A los 63 años de edad Ibsen volvió a su patria definitivamente. Un cuarto de siglo de ausencia —decían algunos críticos— lo ha separado a Ibsen de la evolución espiritual noruega; ya es un extranjero. Y, en efecto, en Cristianía vivió más taciturno que nunca. “Querido Brandes —escribía en 1897— no se vive impunemente durante veintisiete años en la atmósfera vasta y libre de los grandes centros de la civilización. Aquí al lado de los fiordos, está mi tierra natal, pero... ¿dónde está mi patria?”.
Noruega, su patria, lo veneraba entretanto como a un monumento vivo. Sólo que Ibsen, vigoroso, potente, alerta, no sentía en las carnes el frío de las estatuas, Al contrario. Le gustaban los jóvenes. Y más aún, las jóvenes. Buscaba la amistad de actrices, poetisas, pintoras, pianistas... Una de ellas, de diecisiete años, coqueteaba con él como un pájaro con un león. Pero en Ibsen lo que había era una necesidad, no de placer, como en Goethe, sino de poesía, de imaginación, de idilio claro y fresco, de intimidad remozada. Ese mismo año de 1891 decidió regresar a Noruega, que lo acogió clamorosamente. Fue un retorno definitivo después de veintisiete años de voluntario exilio. Pero ya había una nueva generación literaria noruega. Knut Hansum —de 32 años entonces — dio en Cristianía una conferencia sobre literatura noruega, a la que invitó a Ibsen. La sala se puso de pie al ver entrar al hombrecito fuerte y melenudo. Pero Knut Hansum, desde el escenario, empezó a atacar a Ibsen por “el oscuro simbolismo de sus últimas obras”, por “la ausencia de sentido estético”, por “las contradicciones”, porque, en definitiva, “no era más que un filósofo”. Un grupo de jóvenes aplaudió. Ibsen, hundido en su butaca, descubrió así que ya la juventud pedía sitio y acabaría por desalojarlo. El recelo de la juventud y, sin embargo, la necesidad de enternecer el corazón con amistades juveniles eran, pues, experiencias reales de Ibsen en esos años 1891 y 1892 en que escribió su drama.
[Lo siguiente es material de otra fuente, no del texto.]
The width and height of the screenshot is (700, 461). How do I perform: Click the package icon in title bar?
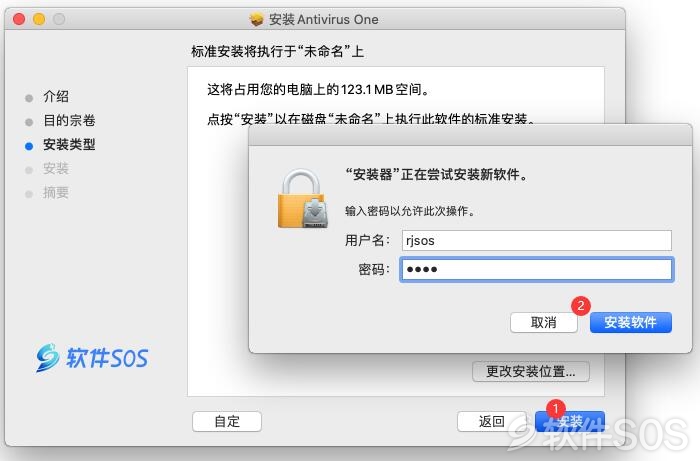coord(256,19)

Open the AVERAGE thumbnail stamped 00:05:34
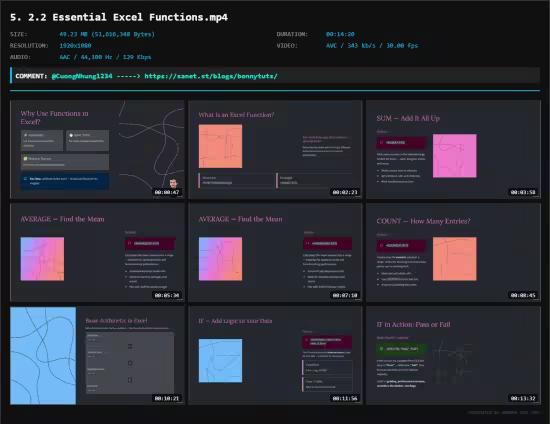97,253
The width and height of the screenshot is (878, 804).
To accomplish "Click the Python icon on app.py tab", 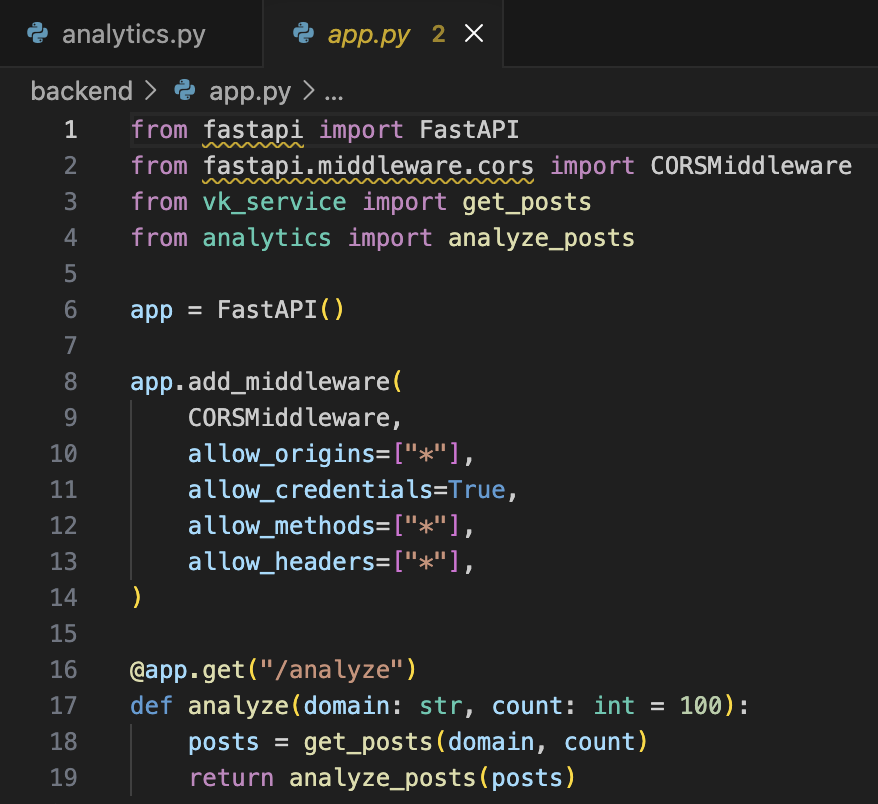I will coord(304,34).
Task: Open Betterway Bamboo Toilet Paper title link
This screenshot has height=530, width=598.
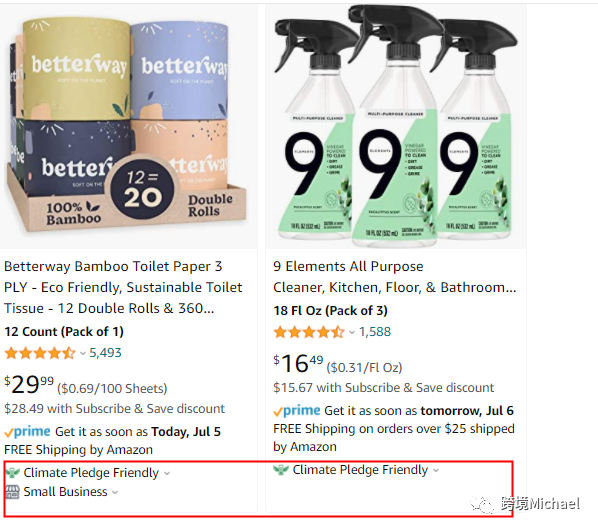Action: click(123, 287)
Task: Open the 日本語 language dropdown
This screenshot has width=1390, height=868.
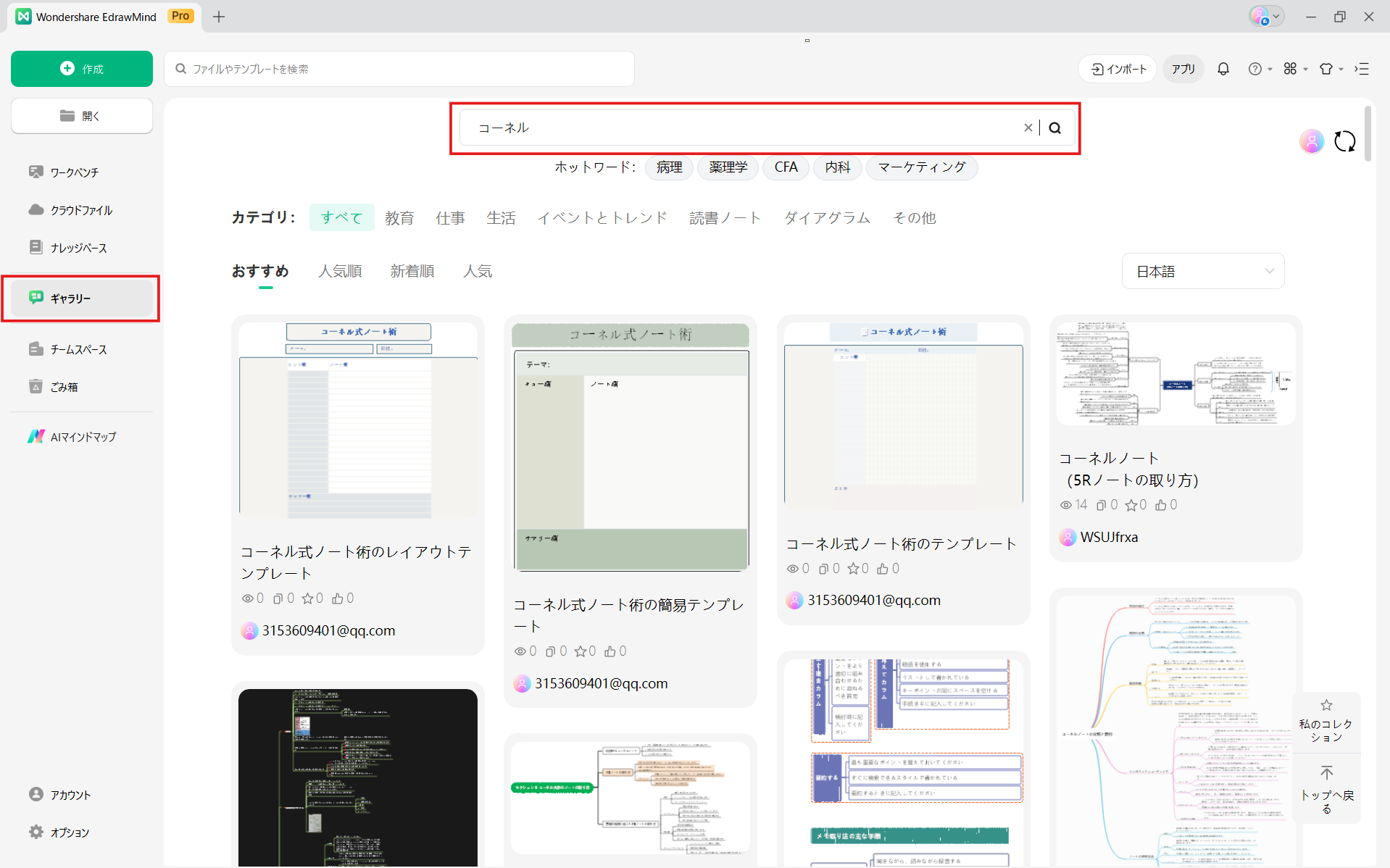Action: pyautogui.click(x=1202, y=271)
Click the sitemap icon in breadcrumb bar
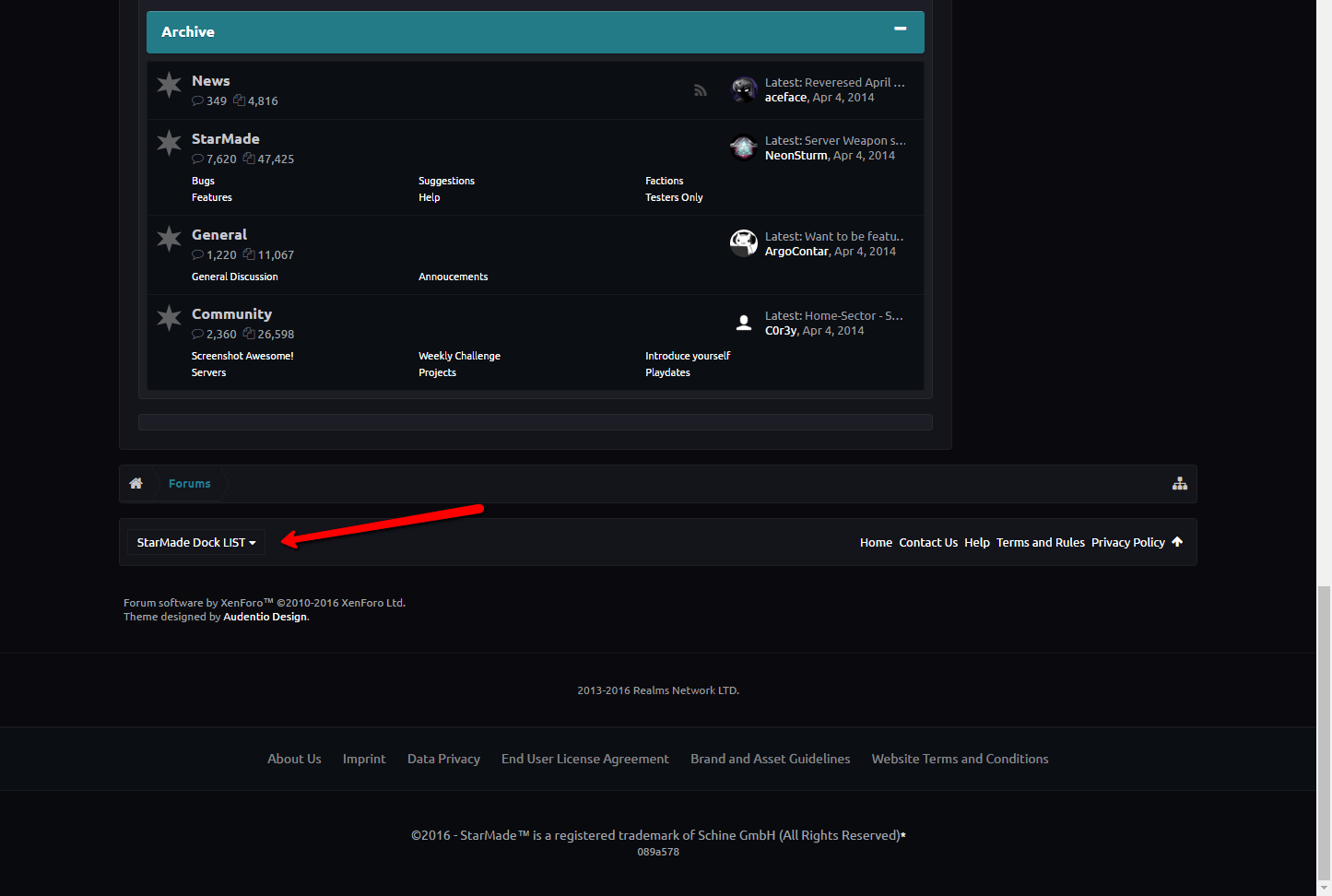The image size is (1332, 896). [1179, 484]
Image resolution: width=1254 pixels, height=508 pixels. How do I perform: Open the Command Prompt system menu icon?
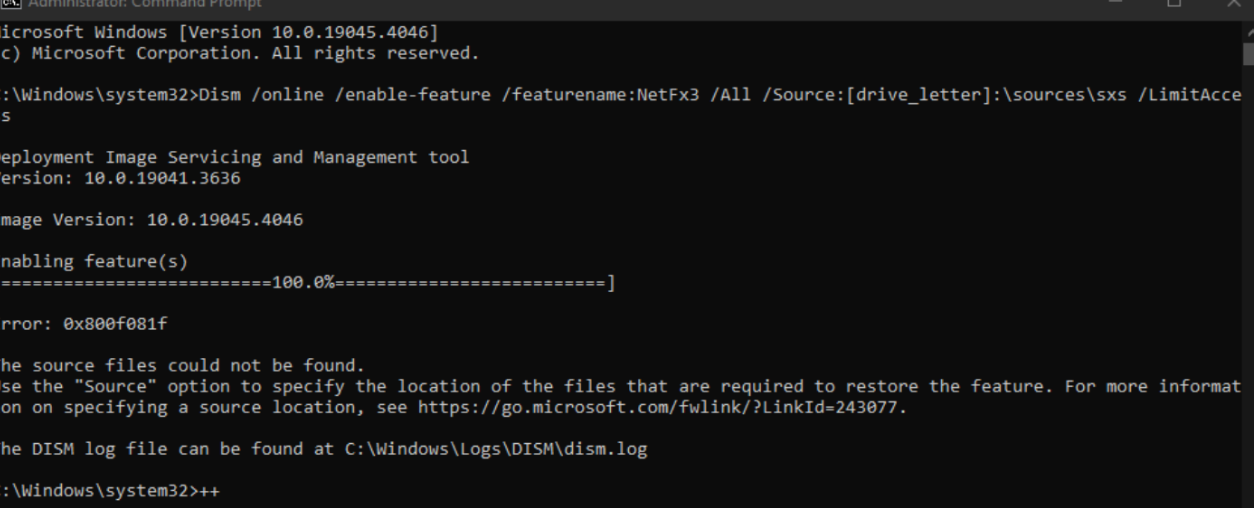tap(8, 3)
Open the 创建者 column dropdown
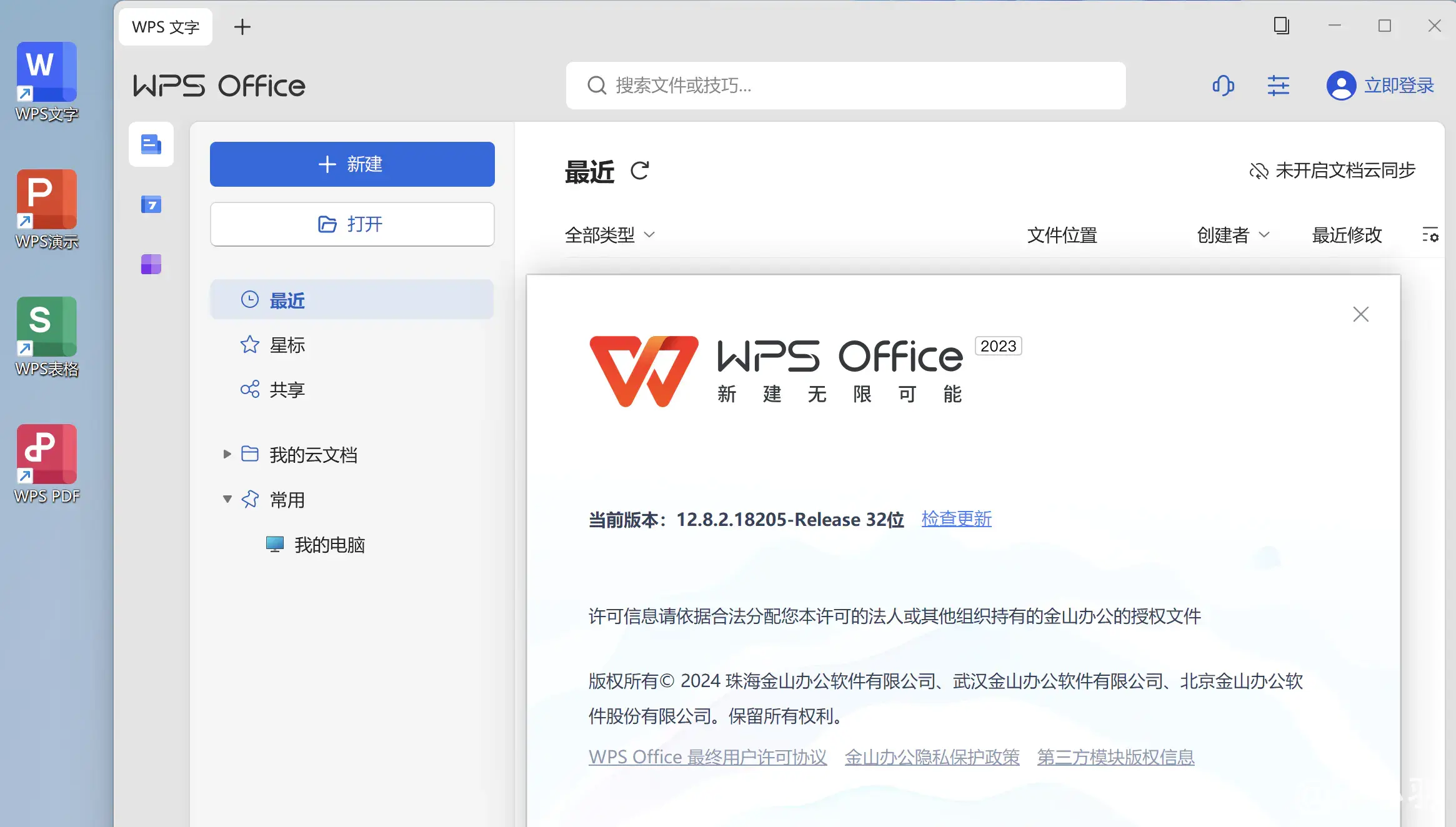1456x827 pixels. pos(1233,235)
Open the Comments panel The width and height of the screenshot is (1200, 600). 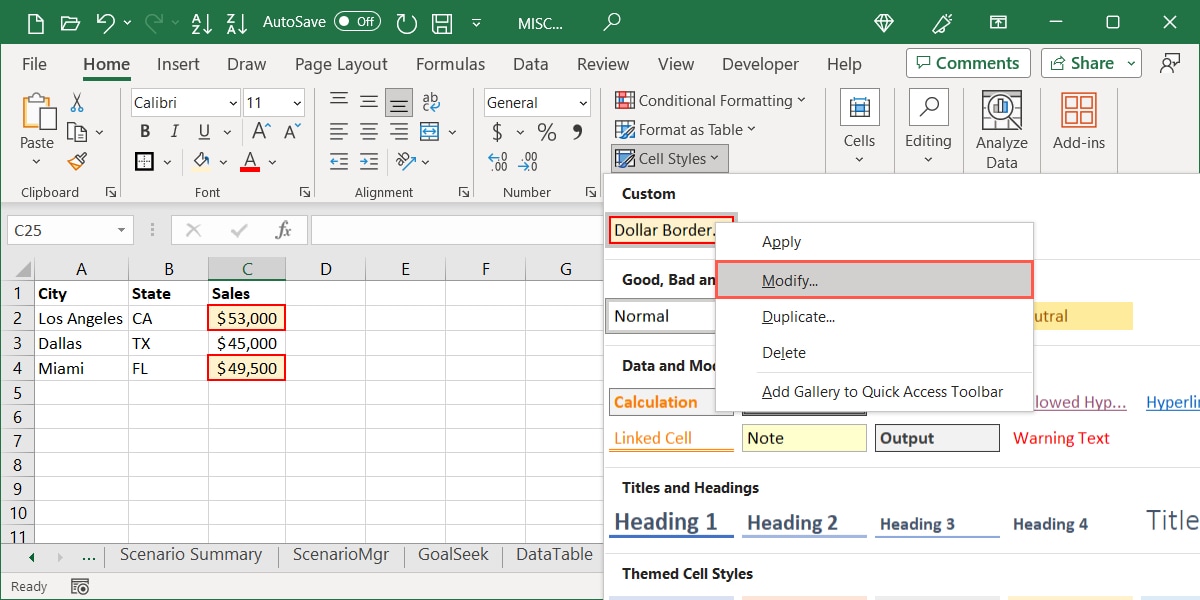tap(967, 63)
Y fue esa tensión entre generaciones uno de los temas de El constructor Solness, sólo que por encima del valor autobiográfico está el de su pura calidad artística. Vuelve a soplar un viento antiguo. Como en sus mejores dramas aquí nos sobrecoge un halo místico, la alusión a un oscuro conflicto entre la voluntad humana y la visión tremenda de Dios. Solness es el drama de un constructor, de un artista, que ha triunfado pero a costa de su felicidad. Él construía hacia lo alto, hendiendo el aire con campanarios y torres; y de lo alto recibía fuerzas y voces. Dios quería usarlo para sus propios designios, hasta que Solness, allá arriba, se rebeló. “Óyeme, Todopoderoso! —le gritó—. En adelante quiero ser amo en mis dominios como tú lo eres en los tuyos. Ya no te construiré más iglesias: sólo construiré casas para hombres”.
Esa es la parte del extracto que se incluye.